▶ **PROBLEM TO SOLVE**
For this exercise, reproduce the entries below exactly, but only from the line containing "922x1316 pixels. At" through the line containing "Given: Click the fifth purple rating star", both included.

▶ **DATA PROVIDED**

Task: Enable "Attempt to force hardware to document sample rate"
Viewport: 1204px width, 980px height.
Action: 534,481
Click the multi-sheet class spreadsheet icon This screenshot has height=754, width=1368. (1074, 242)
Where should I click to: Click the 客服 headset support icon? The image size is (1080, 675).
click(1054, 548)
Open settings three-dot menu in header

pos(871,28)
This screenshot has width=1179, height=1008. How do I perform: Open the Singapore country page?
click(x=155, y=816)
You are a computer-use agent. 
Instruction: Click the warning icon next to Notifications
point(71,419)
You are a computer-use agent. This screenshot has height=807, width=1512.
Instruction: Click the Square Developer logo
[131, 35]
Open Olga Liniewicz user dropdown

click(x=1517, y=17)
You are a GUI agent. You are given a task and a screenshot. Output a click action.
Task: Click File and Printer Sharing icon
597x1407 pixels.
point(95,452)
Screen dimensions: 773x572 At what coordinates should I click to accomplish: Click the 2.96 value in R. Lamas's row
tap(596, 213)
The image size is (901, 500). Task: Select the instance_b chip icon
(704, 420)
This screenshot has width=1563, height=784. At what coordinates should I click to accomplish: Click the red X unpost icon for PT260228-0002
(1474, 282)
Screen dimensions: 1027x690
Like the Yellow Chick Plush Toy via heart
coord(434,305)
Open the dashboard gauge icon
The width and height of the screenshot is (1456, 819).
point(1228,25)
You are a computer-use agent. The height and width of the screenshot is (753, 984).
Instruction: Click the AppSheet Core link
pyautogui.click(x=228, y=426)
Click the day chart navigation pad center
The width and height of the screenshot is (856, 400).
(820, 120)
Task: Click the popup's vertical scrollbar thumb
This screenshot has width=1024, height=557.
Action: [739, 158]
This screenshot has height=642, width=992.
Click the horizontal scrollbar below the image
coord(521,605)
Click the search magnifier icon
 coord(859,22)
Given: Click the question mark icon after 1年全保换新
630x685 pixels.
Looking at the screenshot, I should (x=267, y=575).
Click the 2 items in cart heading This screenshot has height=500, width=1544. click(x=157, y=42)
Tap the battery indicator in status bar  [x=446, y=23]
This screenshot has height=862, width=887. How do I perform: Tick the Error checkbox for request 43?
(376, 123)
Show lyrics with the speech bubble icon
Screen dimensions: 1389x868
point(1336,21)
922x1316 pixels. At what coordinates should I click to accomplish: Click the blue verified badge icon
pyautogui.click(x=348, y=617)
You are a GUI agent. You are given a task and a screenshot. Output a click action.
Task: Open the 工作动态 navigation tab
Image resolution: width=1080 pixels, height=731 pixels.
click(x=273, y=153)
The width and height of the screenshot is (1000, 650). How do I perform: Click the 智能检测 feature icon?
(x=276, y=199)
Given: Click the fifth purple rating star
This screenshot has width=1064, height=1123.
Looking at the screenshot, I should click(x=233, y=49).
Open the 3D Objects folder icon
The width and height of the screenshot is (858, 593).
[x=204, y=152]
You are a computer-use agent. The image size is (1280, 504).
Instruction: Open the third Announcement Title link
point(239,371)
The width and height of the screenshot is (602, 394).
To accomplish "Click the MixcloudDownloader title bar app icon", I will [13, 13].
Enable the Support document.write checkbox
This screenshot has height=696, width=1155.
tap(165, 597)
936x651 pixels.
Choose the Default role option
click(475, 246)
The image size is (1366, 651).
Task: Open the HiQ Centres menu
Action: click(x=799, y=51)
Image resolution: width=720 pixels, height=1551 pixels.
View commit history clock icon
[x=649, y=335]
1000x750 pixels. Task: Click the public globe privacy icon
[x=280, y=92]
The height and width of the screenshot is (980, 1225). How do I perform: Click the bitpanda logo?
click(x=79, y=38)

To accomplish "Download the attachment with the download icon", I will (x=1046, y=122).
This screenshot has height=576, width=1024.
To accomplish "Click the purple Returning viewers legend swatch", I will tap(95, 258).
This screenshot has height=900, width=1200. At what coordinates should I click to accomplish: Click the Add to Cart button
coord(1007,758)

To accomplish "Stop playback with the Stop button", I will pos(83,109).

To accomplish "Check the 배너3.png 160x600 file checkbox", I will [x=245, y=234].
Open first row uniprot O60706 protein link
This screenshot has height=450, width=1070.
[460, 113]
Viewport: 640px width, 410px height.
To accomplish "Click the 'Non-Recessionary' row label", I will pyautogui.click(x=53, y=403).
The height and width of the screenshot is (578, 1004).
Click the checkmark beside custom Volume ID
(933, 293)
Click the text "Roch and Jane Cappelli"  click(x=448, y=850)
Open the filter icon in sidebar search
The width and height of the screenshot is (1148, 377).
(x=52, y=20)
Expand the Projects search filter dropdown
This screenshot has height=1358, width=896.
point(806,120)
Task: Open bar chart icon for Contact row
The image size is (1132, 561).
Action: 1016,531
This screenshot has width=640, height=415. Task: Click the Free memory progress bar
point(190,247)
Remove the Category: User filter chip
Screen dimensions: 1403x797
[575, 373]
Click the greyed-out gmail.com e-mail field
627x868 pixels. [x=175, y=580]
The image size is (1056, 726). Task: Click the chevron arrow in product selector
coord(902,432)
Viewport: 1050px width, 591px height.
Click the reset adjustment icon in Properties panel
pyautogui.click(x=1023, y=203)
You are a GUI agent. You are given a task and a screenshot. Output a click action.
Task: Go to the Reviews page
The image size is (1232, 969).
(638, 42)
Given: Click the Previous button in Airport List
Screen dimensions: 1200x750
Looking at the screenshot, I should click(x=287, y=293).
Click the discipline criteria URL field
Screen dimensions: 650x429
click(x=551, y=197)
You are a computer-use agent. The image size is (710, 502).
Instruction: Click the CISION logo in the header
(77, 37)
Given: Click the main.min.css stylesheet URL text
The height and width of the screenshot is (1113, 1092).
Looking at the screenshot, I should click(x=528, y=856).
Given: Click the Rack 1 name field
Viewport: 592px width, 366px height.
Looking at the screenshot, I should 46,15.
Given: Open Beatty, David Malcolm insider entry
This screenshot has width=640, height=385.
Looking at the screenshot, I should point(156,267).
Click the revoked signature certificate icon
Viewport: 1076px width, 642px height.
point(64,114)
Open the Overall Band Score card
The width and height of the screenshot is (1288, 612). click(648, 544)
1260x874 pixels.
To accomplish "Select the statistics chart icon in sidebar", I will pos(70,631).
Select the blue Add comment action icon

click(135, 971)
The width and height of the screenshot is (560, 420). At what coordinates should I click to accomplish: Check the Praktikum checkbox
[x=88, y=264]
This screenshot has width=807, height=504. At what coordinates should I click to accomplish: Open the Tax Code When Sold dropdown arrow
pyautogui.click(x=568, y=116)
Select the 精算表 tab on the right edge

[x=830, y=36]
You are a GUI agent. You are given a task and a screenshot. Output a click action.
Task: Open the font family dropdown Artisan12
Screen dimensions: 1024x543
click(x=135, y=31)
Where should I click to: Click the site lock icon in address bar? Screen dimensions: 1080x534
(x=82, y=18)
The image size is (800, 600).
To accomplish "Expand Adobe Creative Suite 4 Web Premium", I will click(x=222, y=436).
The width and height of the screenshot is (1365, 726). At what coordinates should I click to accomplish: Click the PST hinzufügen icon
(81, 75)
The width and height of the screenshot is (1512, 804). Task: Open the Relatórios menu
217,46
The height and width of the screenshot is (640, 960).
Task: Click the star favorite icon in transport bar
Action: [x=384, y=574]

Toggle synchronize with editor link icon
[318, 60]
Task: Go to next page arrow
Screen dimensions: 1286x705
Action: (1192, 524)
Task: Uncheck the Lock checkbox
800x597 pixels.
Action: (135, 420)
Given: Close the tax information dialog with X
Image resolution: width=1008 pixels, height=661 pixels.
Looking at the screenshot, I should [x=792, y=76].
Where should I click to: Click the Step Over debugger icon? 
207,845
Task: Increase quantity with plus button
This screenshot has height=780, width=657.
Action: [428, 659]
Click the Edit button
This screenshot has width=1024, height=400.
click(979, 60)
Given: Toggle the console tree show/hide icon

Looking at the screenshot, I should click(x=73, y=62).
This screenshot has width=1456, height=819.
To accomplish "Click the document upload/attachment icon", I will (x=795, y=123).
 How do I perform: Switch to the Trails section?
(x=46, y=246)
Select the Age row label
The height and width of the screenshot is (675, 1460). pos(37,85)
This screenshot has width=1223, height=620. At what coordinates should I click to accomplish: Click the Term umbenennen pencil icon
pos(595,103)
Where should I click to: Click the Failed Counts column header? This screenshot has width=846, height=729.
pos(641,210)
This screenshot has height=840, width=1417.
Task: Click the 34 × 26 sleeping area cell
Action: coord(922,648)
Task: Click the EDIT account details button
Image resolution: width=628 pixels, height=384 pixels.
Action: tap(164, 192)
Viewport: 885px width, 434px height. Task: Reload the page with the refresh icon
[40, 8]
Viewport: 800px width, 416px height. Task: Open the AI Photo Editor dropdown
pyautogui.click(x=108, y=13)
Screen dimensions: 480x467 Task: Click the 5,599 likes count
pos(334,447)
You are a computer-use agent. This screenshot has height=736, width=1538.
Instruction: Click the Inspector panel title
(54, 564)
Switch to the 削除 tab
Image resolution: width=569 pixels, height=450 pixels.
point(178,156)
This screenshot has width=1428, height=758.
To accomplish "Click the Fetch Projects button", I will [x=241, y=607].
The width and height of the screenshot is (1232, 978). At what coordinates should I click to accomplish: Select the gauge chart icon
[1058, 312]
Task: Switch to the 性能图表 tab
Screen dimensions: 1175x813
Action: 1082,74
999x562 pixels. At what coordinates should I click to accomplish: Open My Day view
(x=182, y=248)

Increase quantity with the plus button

▶ **RESPONSE TO THE TASK**
922x1316 pixels. At what coordinates should I click to accomplish: Click the blue verified badge icon
pyautogui.click(x=348, y=617)
You are a GUI agent. You are given a task and a screenshot. Output a click action.
Task: Open the 工作动态 navigation tab
Image resolution: width=1080 pixels, height=731 pixels.
click(x=273, y=153)
The width and height of the screenshot is (1000, 650). How do I perform: Click the 智能检测 feature icon?
(x=276, y=199)
Given: Click the fifth purple rating star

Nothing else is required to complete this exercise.